▸ **Passage given**:
-- begin --

Egypt Roundup: What’s Happening?

Here are a few Q and A’s about what’s going on in Egypt.

Should We Fear the Muslim Brotherhood?
Shadi Hamid says that while Egypt’s largest opposition group is nobody’s idea of liberal, if we can be friends with Saudi Arabia, we can work with the brothers.

What should Washington do?
Not much, says Steven A. Cook. “The best the United States can do to salvage its position in Egypt is for President Barack Obama to make a statement in support of a democratic, tolerant, and pluralist Egypt — and then get out of the way to let Egyptians build a new political system.”

What’s the right historical analogy?
Thomas Carothers decries the simplistic invocation of Iran in 1979 as a (scary) template for where Egypt might be headed. A better model, arguably, is 1990s Indonesia, “an example of how a democratic transition in a Muslim country can be successful.”

What’s going on? And why now?
Salon has useful Egypt Q&A, with answers to basic questions about a revolution, among them: Who is Mubarak? What do the protesters want? When will it end? Why protest now? How will this affect the region?

Hezbollah, Israel And Egypt: What Happens Next?“Everything that the experts say and everything that the activists and politicians have taken for granted for a generation, at least, is really off the table,” author Thanassis Cambanis tells Terry Gross.

This post originally appeared on The Progressive Book Club.

Photo credit: Muhammad غفّاري via flickr


Bruce C D.
Bruce C D.5 years ago

“The Brotherhood itself denounces the "catchy and effective terms and phrases" like "fundamentalist" and "political Islam" which it claims are used by "Western Media" to pigeonhole the group, and points to its "15 Principles" for an Egyptian National Charter, including "freedom of personal conviction... opinion... forming political parties... public gatherings... free and fair elections..."
Similarly, some analysts maintain that whatever the source of modern Jihadi terrorism and the actions and words of some rogue members, the Brotherhood now has little in common with radical Islamists and modern jihadists who often condemn the Brotherhood as too moderate. They also deny the existence of any centralized and secretive global MB leadership. Some claim that the origins of modern Muslim terrorism are found in Wahhabi ideology, not that of the Muslim Brotherhood.”
“The Brotherhood is still periodically subjected to mass arrests. It remains the largest opposition group in Egypt, advocating Islamic reform, democratic system and maintaining a vast network of support through Islamic charities working among poor Egyptians. The political direction it has been taking lately has tended towards more moderate secular "Islamism" and so-called Islamic Democracy comparable to Christian Democrat movements in Europe, the Christian-right in the United States, and the Muslim oriented democratic parties of Turkey."

-- end --

▸ **Material provided**:

-- begin --

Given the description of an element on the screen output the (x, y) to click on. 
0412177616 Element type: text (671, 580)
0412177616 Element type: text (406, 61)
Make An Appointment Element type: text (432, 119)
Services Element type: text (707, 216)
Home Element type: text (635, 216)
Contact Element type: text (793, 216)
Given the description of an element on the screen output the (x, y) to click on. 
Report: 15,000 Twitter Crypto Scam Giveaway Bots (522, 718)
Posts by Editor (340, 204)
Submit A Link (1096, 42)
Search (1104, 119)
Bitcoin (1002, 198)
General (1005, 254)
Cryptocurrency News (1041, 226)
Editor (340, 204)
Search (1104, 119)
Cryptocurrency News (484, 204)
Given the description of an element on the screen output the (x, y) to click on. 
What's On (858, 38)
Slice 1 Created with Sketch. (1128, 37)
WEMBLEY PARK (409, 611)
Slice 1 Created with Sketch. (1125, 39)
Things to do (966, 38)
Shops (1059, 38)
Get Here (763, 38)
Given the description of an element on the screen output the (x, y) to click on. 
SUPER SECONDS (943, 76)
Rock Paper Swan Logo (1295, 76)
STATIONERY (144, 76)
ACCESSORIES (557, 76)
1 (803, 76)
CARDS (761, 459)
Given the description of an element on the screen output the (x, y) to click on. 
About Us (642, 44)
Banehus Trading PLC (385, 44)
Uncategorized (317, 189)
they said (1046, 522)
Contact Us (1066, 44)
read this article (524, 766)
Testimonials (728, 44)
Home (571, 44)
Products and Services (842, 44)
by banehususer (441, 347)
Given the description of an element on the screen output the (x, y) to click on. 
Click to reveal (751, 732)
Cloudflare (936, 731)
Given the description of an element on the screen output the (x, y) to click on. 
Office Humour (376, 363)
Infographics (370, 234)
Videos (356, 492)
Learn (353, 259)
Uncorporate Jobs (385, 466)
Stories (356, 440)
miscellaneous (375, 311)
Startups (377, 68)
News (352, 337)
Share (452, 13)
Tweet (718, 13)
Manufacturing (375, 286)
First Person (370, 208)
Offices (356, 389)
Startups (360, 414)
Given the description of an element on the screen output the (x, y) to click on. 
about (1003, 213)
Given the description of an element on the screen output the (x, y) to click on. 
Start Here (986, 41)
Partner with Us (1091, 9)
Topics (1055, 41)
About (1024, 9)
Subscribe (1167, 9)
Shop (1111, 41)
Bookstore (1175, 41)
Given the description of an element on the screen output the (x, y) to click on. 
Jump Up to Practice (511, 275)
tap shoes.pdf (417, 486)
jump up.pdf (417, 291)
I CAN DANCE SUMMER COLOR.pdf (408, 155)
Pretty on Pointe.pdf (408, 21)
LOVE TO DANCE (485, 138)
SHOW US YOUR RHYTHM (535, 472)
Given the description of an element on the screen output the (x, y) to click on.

-- end --

▸ **Directions**:
A: Answer these questions from the Egypt roundup, one answer a line and marked the same way:
(i) Who says the best the United States can do is make a statement and then get out of the way?
(ii) Which country in the 1990s is offered as a better model than Iran in 1979?
(iii) Where did the post originally appear?
B: Output the rows without any change, starting with the first line of the rows and going on through the line that contains "Cryptocurrency News (484, 204)". Include both of those lines.

▸ **Worked solutions**:
A:
(i) Steven A. Cook
(ii) Indonesia
(iii) The Progressive Book Club

B:
Given the description of an element on the screen output the (x, y) to click on. 
0412177616 Element type: text (671, 580)
0412177616 Element type: text (406, 61)
Make An Appointment Element type: text (432, 119)
Services Element type: text (707, 216)
Home Element type: text (635, 216)
Contact Element type: text (793, 216)
Given the description of an element on the screen output the (x, y) to click on. 
Report: 15,000 Twitter Crypto Scam Giveaway Bots (522, 718)
Posts by Editor (340, 204)
Submit A Link (1096, 42)
Search (1104, 119)
Bitcoin (1002, 198)
General (1005, 254)
Cryptocurrency News (1041, 226)
Editor (340, 204)
Search (1104, 119)
Cryptocurrency News (484, 204)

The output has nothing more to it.